**Directions for this task**
Copy the lines from the one containing "Where should I click to: Select the Debug" to the one containing "point(338,199)" without any changes, including both of those lines.

## BEGIN Dataset

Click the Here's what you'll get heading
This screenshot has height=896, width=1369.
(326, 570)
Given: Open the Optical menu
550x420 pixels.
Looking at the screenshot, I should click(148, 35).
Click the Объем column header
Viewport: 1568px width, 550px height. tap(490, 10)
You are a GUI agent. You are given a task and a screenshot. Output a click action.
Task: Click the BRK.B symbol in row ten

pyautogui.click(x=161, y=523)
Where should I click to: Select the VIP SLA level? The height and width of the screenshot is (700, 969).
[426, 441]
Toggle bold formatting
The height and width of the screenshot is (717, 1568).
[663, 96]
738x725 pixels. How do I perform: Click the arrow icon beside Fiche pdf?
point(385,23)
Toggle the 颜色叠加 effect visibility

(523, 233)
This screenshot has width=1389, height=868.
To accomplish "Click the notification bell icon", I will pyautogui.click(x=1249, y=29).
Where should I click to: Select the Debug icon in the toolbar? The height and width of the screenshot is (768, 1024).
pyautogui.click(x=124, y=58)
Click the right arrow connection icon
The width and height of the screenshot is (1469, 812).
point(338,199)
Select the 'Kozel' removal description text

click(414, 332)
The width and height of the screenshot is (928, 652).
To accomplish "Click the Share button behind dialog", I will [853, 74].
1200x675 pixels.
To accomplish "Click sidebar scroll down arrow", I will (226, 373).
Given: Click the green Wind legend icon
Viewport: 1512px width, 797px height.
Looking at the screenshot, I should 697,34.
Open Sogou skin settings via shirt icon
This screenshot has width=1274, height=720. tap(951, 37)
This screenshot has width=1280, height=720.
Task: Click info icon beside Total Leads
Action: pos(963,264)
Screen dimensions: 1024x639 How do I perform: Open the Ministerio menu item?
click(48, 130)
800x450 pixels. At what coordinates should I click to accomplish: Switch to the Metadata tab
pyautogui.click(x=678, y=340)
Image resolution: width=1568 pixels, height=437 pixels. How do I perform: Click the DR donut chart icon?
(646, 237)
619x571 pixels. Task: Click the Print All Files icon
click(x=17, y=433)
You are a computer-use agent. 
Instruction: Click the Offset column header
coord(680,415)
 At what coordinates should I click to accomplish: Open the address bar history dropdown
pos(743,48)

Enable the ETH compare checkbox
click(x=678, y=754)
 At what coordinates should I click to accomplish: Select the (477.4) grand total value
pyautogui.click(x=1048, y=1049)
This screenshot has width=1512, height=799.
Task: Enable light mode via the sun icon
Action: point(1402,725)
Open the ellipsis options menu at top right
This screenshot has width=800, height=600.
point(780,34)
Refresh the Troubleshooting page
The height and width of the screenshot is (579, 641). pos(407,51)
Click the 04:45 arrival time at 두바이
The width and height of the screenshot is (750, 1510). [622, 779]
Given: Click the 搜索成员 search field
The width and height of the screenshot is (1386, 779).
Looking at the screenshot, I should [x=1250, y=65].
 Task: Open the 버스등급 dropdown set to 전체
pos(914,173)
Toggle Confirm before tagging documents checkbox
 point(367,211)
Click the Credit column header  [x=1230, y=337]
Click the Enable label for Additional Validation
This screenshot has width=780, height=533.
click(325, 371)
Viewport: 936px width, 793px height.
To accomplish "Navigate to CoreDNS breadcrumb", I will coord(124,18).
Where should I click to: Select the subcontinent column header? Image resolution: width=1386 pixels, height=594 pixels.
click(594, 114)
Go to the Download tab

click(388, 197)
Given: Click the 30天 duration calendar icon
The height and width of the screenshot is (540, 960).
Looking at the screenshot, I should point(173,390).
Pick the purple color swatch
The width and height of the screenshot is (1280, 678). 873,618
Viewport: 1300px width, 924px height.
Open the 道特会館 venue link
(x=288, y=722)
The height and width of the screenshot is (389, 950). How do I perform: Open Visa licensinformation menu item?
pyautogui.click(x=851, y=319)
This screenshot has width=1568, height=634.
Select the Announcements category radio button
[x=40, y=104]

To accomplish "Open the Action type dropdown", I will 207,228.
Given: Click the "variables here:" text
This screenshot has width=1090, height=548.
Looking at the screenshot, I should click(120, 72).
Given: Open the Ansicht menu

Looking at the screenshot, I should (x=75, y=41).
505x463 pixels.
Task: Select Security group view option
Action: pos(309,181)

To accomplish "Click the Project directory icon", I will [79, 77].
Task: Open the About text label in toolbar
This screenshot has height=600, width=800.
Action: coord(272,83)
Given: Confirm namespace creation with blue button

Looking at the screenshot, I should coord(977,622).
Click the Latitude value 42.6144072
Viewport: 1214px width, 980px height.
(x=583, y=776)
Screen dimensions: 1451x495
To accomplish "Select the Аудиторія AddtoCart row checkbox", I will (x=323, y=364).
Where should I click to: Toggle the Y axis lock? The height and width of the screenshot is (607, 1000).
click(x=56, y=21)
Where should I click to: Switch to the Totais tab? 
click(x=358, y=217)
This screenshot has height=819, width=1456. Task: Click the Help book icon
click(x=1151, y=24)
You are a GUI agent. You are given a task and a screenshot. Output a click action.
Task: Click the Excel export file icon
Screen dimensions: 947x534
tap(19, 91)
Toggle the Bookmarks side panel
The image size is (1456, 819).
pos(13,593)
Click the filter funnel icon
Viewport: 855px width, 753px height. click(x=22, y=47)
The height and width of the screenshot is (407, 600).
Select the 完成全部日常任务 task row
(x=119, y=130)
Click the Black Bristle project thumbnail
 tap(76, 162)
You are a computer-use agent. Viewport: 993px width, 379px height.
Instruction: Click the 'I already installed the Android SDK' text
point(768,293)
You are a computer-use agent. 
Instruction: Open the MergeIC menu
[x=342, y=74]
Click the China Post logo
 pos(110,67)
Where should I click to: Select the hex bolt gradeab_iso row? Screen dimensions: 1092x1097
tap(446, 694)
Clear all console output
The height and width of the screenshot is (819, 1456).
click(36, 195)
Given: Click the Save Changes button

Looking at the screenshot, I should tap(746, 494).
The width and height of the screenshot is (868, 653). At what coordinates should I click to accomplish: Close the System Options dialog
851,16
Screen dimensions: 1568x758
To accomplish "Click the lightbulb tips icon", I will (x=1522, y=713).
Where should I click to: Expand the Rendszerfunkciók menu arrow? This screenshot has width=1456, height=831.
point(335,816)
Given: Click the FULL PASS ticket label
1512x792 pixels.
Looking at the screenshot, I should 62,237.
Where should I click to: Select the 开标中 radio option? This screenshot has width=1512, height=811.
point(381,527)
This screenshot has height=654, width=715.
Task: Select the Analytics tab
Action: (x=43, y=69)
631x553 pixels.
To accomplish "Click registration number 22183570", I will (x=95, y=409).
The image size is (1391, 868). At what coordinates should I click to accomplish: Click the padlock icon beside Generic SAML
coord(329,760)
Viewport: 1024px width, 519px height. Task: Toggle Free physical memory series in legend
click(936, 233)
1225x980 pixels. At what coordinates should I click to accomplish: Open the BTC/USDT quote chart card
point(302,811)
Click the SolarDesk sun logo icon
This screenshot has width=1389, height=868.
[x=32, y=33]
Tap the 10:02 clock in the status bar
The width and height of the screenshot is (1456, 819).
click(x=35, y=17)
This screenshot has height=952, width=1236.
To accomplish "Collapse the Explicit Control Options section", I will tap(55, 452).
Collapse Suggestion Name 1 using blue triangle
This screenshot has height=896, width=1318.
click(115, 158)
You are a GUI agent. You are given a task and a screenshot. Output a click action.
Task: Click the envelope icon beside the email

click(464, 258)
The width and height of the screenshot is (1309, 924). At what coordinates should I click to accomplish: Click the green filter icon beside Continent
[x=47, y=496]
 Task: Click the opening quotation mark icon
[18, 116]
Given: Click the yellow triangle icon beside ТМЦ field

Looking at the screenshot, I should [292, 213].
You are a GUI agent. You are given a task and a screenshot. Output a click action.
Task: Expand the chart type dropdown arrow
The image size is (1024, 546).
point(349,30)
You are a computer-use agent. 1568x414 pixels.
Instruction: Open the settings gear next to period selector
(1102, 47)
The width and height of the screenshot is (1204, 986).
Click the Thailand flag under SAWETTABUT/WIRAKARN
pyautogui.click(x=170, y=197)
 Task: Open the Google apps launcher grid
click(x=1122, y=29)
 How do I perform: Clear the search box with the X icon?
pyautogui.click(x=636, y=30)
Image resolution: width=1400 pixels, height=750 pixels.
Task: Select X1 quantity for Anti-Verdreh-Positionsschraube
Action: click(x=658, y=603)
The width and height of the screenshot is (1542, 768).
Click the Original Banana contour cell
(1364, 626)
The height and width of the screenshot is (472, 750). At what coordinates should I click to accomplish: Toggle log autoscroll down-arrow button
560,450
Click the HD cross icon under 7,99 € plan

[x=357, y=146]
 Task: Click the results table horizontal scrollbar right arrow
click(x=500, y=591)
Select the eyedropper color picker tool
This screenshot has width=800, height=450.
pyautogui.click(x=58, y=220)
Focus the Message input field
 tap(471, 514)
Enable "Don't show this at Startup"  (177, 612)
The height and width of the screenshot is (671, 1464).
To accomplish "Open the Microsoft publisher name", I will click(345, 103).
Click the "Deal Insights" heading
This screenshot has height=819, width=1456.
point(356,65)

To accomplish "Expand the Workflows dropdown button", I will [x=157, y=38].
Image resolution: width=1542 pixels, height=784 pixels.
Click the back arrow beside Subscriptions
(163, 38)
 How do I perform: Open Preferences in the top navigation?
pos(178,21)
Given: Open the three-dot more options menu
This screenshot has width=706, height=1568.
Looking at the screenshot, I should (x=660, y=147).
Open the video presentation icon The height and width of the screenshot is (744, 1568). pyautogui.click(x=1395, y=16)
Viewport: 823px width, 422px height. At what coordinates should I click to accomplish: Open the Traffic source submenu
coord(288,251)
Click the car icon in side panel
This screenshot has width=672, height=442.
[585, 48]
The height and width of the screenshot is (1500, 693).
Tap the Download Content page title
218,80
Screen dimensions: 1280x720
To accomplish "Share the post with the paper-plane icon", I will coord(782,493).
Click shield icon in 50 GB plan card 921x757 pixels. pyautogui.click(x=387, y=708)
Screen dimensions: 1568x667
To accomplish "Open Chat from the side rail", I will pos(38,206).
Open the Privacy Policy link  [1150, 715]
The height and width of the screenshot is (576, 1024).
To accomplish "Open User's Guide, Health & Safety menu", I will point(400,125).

## END Dataset

**Solution**
Where should I click to: Select the Debug icon in the toolbar? The height and width of the screenshot is (768, 1024).
pyautogui.click(x=124, y=58)
Click the right arrow connection icon
The width and height of the screenshot is (1469, 812).
point(338,199)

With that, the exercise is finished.